TASK TO COMPLETE = Convert the lines from the one containing "Click the funnel" through the one containing "The height and width of the screenshot is (369, 1024)." into a two-column CSV with the headers instruction and answer. Each text and its answer goes in one row, each in a single quoted field with line breaks replaced by spaces, and the pictures are left out.

ENTRIES =
════════════════════

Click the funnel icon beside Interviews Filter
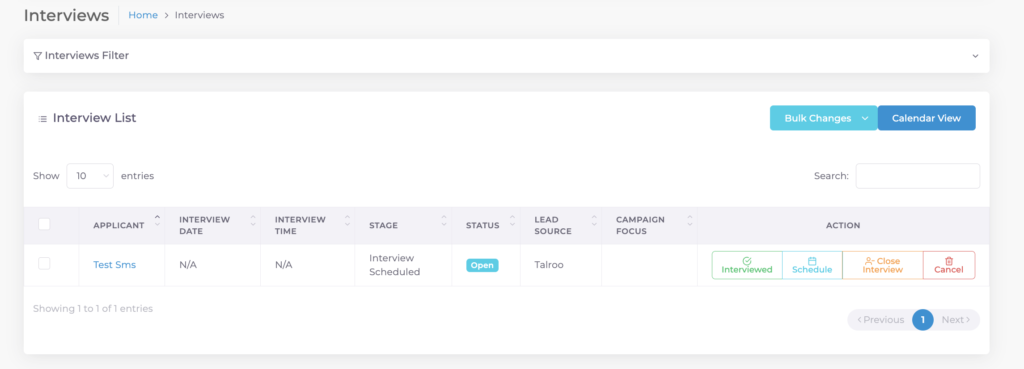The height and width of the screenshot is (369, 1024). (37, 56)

════════════════════

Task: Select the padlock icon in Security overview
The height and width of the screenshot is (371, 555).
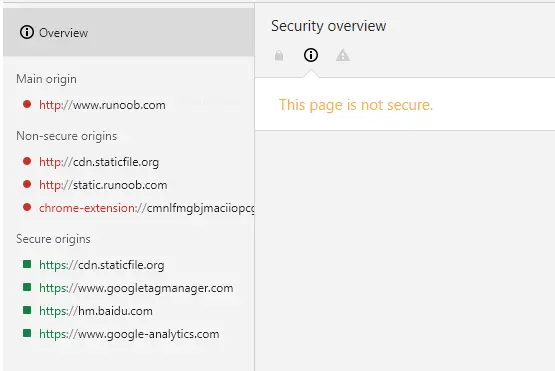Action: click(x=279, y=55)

════════════════════

ANSWER BELOW =
instruction,answer
"Click the funnel icon beside Interviews Filter","The height and width of the screenshot is (369, 1024). (37, 56)"